— А ты как думаешь? — вопросом на вопрос ответил Гюнтер. — Обязательно будем.
— А чем? — в свою очередь перебросил вопрос Маркус. — Голыми руками, что ль? Или мушкетами?
— Всех не перехоронишь. — Мускулы Михеля подняли мятеж против своего господина, требуя законного отдыха, и язык помимо воли выпихнул эти слова.
Гюнтер с укоризной глянул на Михеля — мол, от тебя-то, брат, подобного не ждал, но Михель, сориентировавшись, добавил уже более твёрдо:
— К своим надо поспешать, Гюнтер. Что мы впятером?
— Не найдём наших, и нас некому зарыть будет. Так и сгниём в поле, как те трое — не унимался Маркус.
— Ну и топайте! — внезапно взорвался Гюнтер. — А я останусь. И всё сделаю как надо. Потому что христианин, и он, Гийом, был добрым католиком, и шёл с нами не в последнюю голову потому, что верил, — не бросим околевать, как собаку, предадим земле, как сможем, и крестом увенчаем. — Может, он был скверным товарищем, но...
— Не кипятись, Гюнтер, — Михелю пришлось-таки подняться, но злости не было. — Ты, как обычно, прав. Просто кости у всех трещат от усталости. Давайте дружненько, как всегда, компанией, и не заметим, как закончим.
— Я тоже хорош. — Гюнтер провёл ладонью по лицу, стирая гнев и раздражение. — Забыл, что у нас действительно туговато с шанцевым инструментом. Но и вы запамятовали, что покойников надо хоронить. Срезайте дёрн — хоть так его обложим. А я пока крест смастерю...

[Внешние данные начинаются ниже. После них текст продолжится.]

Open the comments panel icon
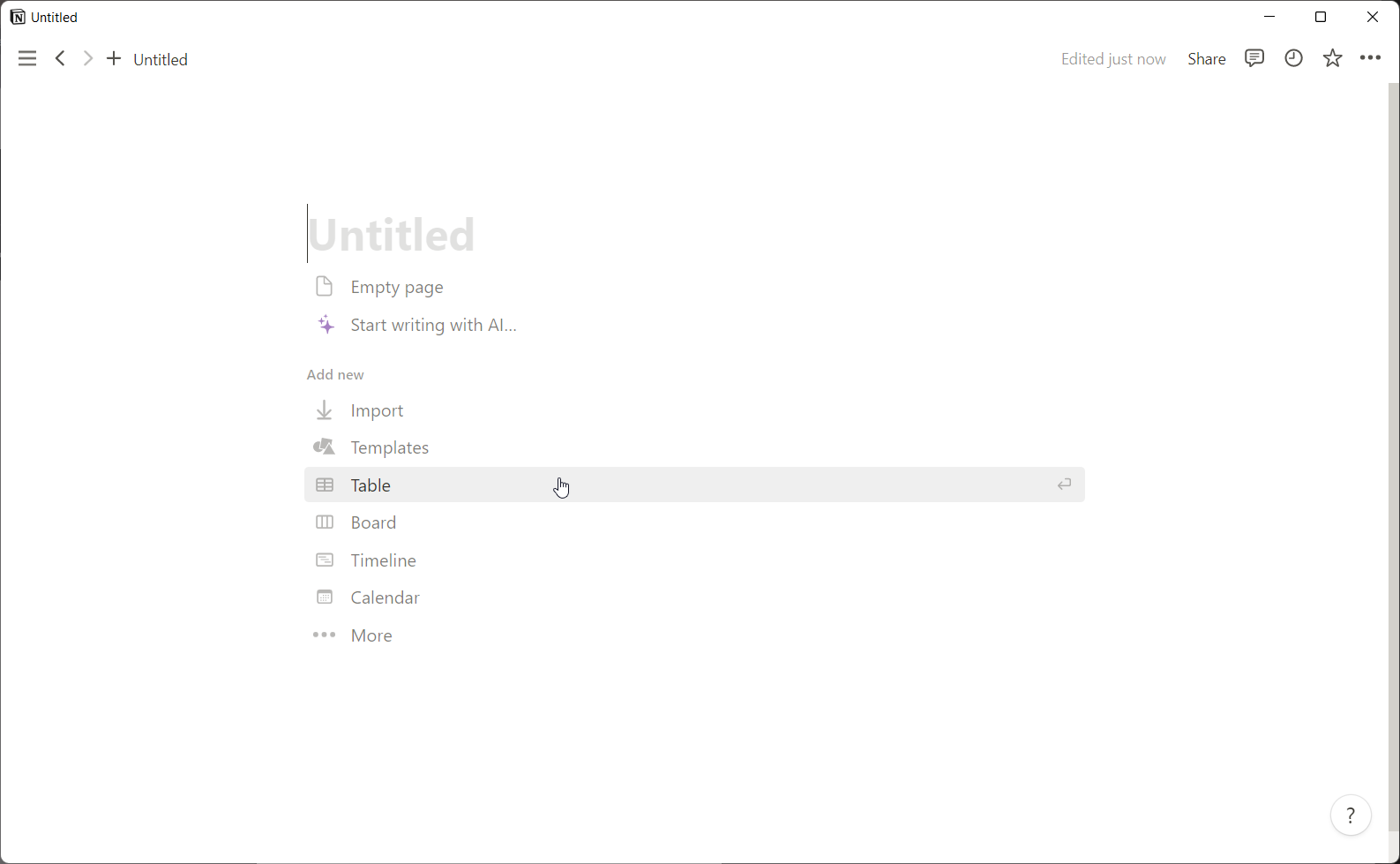 point(1254,58)
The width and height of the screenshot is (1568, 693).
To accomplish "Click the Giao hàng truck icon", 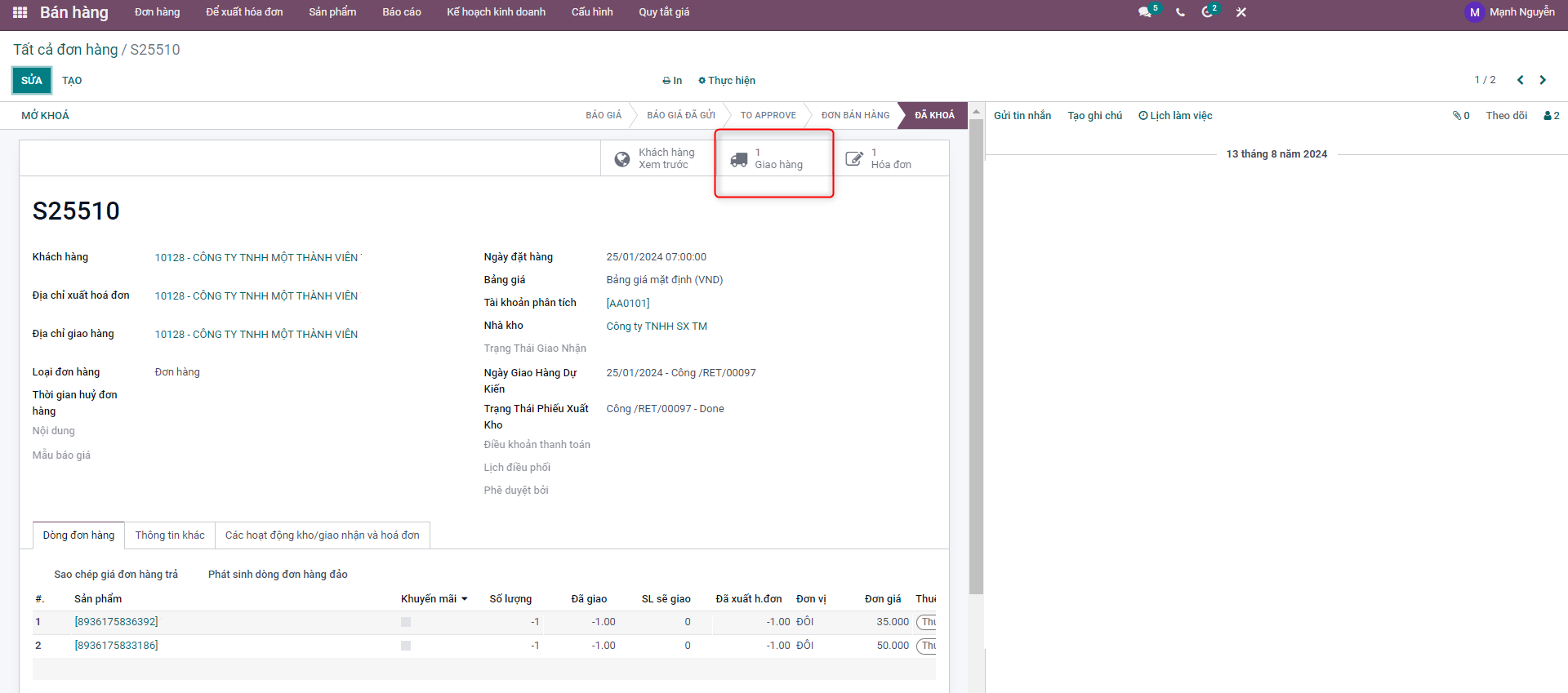I will pyautogui.click(x=738, y=159).
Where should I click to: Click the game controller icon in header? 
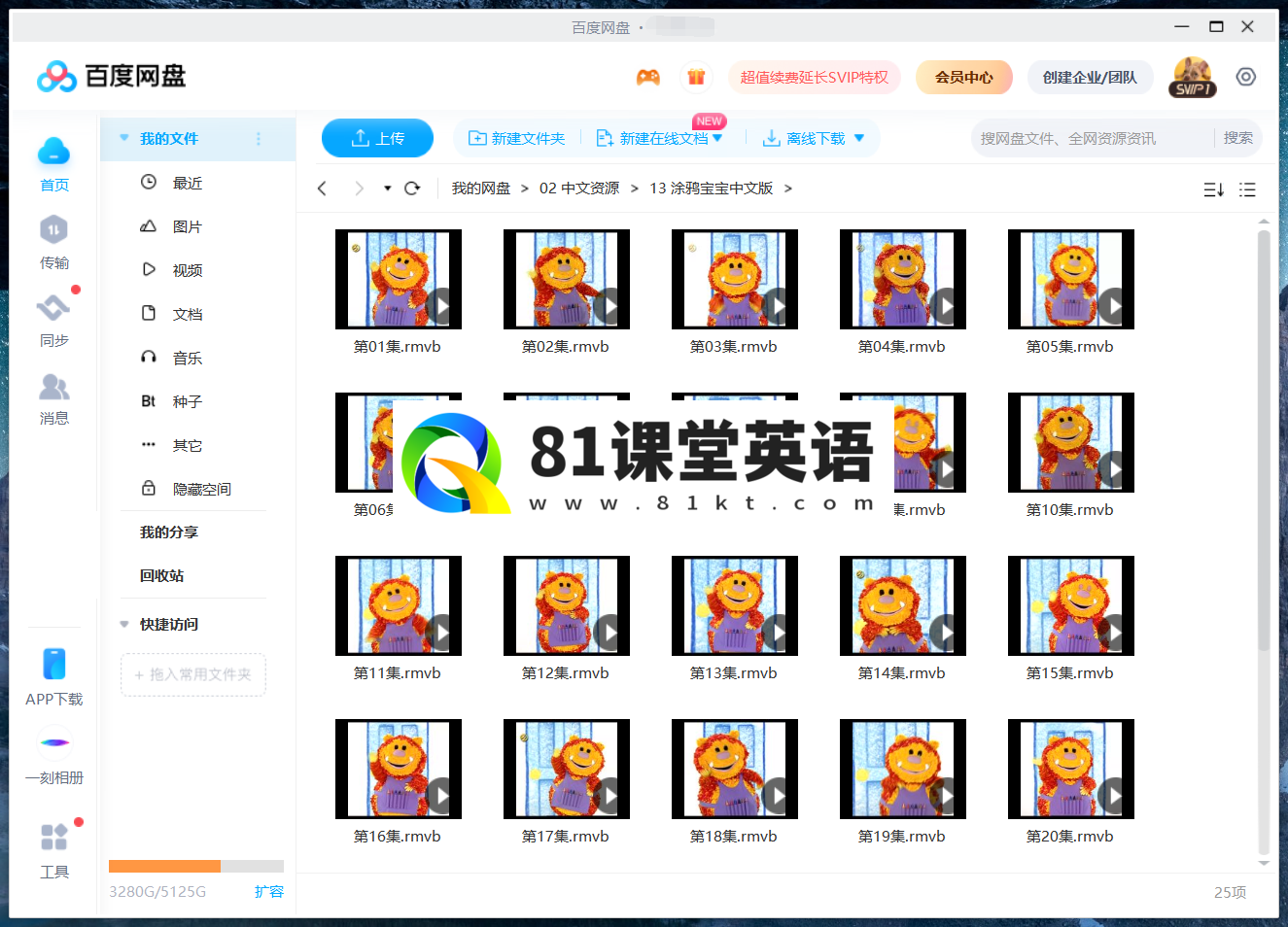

— Вот лежу я здесь, братцы, слушаю вас и думаю — неужто действительно живого хотите в землю зарыть. — Слабый, со слезой голос заставил их всех подскочить.
— Гийом! — веря и не веря, забыв о возможной опасности погони, заорали все. — Жив, чертяка! Ну надо ж! Как же ты! Чего молчал-то ранее!
— Как дубьём меж лопаток приложили. Отшибло все, не вздохнуть. Но с похоронами вы явно поторопились. Никак уже и барахлишко моё поделили.
— Да вот же она, пуля, торчит, пальцами могу поддеть и вытащить. — Через мгновение в руках Гюнтера оказался кусочек свинца, а открывшуюся рану присыпали порохом и туго перевязали. Гийому ввиду возможного противника запретили громко выражаться, но уж вполголоса он им такого всякого нашептал. И что ж бы вы думали: после непродолжительного отдыха Гийом пошёл, правда, не без поддержки, но ведь пошёл!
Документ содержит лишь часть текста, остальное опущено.